··· Entries ···
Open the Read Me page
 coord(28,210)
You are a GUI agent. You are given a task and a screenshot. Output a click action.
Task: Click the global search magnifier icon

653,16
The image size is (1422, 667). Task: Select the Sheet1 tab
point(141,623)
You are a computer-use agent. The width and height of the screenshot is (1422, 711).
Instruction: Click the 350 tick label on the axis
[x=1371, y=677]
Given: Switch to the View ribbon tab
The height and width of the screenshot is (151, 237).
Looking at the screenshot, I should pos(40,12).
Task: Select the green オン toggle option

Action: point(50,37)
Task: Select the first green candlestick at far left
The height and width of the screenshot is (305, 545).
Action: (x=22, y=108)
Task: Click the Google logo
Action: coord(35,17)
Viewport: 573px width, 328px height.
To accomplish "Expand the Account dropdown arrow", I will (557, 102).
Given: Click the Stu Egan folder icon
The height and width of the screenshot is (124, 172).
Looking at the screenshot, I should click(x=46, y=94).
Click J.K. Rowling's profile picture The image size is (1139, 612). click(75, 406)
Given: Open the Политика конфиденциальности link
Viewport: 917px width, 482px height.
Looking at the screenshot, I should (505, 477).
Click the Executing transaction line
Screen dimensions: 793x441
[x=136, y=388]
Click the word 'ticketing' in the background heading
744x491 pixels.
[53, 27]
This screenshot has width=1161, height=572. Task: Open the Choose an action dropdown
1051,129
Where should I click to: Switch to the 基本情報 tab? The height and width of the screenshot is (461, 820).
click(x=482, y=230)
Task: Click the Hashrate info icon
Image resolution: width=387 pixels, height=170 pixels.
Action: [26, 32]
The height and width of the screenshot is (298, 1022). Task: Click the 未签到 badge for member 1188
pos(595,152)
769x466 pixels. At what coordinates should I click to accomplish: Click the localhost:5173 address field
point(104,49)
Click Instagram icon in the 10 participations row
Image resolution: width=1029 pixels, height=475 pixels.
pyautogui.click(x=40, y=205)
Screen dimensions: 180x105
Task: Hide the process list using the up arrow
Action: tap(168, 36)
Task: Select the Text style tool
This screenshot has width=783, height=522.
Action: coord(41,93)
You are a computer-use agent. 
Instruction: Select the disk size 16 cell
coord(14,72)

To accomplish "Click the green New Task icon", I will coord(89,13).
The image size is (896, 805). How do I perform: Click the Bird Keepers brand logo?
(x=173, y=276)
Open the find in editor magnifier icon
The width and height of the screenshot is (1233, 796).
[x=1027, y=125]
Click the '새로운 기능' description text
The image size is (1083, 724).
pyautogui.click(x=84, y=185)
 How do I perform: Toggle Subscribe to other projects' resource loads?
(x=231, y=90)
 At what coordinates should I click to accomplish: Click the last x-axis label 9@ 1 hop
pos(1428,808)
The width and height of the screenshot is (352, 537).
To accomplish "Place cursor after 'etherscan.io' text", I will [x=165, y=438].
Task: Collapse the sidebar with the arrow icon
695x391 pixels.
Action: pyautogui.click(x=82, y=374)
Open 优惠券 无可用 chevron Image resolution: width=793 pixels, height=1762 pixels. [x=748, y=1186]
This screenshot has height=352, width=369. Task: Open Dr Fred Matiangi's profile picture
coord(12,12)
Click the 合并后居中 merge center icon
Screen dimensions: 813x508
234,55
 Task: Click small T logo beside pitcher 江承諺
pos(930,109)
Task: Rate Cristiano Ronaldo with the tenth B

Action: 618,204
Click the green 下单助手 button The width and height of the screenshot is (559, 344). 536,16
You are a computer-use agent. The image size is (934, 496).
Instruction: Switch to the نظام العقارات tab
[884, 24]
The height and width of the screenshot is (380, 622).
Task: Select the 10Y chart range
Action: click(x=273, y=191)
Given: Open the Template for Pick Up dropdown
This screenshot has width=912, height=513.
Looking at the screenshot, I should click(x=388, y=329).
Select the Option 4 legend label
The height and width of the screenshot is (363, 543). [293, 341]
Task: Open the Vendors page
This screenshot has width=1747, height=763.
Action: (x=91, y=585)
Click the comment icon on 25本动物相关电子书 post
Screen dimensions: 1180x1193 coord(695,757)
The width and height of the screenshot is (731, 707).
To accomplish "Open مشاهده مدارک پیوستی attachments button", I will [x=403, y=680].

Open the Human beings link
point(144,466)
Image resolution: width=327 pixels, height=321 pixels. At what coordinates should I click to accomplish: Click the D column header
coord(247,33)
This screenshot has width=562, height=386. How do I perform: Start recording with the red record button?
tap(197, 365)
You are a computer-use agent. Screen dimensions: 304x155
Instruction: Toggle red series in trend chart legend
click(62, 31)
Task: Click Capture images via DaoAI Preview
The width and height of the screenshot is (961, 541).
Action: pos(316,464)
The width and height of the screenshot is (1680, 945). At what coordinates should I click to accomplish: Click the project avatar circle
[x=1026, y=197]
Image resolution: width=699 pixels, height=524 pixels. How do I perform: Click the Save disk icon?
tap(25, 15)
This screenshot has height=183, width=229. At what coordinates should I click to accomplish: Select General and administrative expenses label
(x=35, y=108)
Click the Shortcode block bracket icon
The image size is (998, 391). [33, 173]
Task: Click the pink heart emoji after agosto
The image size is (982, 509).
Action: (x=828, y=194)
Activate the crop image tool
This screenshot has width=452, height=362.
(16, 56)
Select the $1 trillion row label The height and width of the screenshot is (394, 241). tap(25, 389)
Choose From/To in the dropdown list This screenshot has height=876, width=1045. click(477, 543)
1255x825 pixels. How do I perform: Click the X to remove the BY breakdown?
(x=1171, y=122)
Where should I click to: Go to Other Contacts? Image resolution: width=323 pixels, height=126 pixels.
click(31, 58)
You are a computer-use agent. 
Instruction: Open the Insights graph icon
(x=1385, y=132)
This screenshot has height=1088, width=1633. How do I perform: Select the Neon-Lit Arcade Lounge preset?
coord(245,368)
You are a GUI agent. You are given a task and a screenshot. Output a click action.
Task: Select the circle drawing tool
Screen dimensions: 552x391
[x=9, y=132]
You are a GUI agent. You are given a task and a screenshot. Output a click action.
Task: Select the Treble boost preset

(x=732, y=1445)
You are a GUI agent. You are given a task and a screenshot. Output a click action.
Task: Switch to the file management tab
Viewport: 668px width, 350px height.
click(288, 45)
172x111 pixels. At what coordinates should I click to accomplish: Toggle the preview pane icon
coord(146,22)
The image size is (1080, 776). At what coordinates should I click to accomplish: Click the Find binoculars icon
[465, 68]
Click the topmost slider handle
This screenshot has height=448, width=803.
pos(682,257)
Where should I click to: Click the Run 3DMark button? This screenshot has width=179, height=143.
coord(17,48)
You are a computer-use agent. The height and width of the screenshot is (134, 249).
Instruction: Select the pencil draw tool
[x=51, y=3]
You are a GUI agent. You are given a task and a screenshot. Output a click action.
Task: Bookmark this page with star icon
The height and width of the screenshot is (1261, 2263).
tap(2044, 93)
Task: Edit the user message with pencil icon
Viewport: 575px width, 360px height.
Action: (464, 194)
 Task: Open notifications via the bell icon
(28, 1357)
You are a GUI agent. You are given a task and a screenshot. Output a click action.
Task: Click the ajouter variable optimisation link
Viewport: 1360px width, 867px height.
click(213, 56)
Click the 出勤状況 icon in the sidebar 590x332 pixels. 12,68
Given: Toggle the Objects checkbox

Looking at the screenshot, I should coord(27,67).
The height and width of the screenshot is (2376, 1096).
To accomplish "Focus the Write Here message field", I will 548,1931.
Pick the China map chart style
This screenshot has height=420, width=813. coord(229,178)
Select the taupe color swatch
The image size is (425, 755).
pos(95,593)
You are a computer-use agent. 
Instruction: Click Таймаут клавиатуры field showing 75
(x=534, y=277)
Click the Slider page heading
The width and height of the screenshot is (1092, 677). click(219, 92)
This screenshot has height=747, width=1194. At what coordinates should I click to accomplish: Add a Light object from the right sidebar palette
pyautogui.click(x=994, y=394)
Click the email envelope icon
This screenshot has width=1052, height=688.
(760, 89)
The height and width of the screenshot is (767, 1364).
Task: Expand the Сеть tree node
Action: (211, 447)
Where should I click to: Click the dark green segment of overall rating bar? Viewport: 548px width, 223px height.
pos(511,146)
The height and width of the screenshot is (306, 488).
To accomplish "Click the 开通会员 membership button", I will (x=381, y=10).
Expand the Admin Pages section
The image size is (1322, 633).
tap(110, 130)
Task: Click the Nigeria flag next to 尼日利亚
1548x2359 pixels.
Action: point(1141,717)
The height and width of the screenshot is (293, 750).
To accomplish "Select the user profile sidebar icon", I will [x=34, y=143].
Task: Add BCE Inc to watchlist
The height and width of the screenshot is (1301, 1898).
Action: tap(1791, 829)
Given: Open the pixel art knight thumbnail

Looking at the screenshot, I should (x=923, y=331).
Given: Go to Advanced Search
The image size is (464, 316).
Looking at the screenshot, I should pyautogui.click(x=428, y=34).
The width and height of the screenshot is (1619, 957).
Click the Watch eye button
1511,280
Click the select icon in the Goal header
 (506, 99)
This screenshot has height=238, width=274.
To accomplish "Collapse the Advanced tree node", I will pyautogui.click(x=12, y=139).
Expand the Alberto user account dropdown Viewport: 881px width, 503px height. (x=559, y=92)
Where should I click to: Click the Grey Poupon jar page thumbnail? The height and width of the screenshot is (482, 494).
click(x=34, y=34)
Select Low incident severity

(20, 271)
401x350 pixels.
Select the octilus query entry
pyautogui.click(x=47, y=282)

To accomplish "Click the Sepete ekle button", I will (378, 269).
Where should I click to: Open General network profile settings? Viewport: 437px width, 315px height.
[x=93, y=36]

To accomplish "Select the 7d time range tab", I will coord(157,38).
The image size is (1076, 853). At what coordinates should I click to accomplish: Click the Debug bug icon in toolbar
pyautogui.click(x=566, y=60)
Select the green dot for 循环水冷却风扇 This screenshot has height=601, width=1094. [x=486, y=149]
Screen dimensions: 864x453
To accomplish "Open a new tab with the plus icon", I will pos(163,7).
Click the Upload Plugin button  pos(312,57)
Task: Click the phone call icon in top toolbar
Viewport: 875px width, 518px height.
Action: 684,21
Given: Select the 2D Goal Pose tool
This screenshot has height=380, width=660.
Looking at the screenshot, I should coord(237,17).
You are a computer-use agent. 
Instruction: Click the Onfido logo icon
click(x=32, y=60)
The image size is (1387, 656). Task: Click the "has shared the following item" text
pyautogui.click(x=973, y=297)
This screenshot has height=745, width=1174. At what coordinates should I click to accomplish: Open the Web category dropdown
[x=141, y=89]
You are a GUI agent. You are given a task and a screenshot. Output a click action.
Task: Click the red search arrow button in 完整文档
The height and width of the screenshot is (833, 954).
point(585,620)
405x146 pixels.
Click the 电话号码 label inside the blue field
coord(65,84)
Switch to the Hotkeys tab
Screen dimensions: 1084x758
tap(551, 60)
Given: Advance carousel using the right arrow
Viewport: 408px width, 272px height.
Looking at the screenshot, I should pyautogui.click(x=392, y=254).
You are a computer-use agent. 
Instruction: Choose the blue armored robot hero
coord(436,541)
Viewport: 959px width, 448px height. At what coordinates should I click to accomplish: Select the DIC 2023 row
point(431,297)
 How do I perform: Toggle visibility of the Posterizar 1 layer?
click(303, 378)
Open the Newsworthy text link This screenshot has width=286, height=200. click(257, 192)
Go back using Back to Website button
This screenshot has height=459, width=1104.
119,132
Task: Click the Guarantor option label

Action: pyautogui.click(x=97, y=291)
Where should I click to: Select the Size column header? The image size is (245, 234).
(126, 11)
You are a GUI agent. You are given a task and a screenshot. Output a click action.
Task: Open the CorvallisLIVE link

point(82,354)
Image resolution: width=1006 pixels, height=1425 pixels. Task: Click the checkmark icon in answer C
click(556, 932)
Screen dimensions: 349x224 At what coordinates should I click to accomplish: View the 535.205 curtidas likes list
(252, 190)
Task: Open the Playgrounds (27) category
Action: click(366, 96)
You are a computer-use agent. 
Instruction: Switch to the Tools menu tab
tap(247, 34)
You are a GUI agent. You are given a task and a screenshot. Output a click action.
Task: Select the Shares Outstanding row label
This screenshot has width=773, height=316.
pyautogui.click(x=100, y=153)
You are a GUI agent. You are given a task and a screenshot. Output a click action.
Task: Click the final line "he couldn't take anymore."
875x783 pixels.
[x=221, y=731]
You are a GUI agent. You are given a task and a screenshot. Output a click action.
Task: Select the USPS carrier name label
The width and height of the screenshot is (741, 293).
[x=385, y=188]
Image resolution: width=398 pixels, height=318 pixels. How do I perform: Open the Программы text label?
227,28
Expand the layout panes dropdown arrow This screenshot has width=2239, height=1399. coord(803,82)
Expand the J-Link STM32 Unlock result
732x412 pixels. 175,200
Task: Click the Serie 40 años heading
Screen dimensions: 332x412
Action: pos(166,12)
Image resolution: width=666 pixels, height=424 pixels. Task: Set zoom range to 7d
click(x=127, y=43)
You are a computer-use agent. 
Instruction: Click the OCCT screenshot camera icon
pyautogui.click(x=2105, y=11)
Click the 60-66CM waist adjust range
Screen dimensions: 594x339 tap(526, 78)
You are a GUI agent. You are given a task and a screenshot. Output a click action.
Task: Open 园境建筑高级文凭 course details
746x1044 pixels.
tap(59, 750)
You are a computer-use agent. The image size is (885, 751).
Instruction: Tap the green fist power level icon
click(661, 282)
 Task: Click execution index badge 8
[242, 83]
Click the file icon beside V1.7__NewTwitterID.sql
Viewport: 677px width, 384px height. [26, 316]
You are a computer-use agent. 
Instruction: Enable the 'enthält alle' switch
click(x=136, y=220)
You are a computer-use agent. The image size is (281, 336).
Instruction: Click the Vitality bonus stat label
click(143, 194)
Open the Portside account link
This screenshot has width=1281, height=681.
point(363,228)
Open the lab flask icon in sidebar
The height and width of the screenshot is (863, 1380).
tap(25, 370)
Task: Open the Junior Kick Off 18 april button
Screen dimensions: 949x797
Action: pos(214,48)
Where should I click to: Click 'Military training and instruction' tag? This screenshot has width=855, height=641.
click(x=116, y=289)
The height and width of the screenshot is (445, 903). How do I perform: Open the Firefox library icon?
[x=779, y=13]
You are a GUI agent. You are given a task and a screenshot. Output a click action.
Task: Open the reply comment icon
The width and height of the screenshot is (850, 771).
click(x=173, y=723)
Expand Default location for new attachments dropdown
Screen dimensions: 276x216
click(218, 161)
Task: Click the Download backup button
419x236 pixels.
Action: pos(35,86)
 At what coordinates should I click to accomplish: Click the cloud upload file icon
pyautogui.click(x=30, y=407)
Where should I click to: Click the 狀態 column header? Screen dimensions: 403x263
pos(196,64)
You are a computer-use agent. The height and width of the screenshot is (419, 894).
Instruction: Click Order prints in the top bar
···
Reproduce the lines from the first one above through the line that contains "point(141,623)", keeping every request unchanged and shifting each coordinate in the answers up by 137.

Open the Read Me page
 coord(165,347)
You are a GUI agent. You are given a task and a screenshot. Output a click action.
Task: Click the global search magnifier icon

790,153
The image size is (1422, 667). Task: Select the Sheet1 tab
point(278,760)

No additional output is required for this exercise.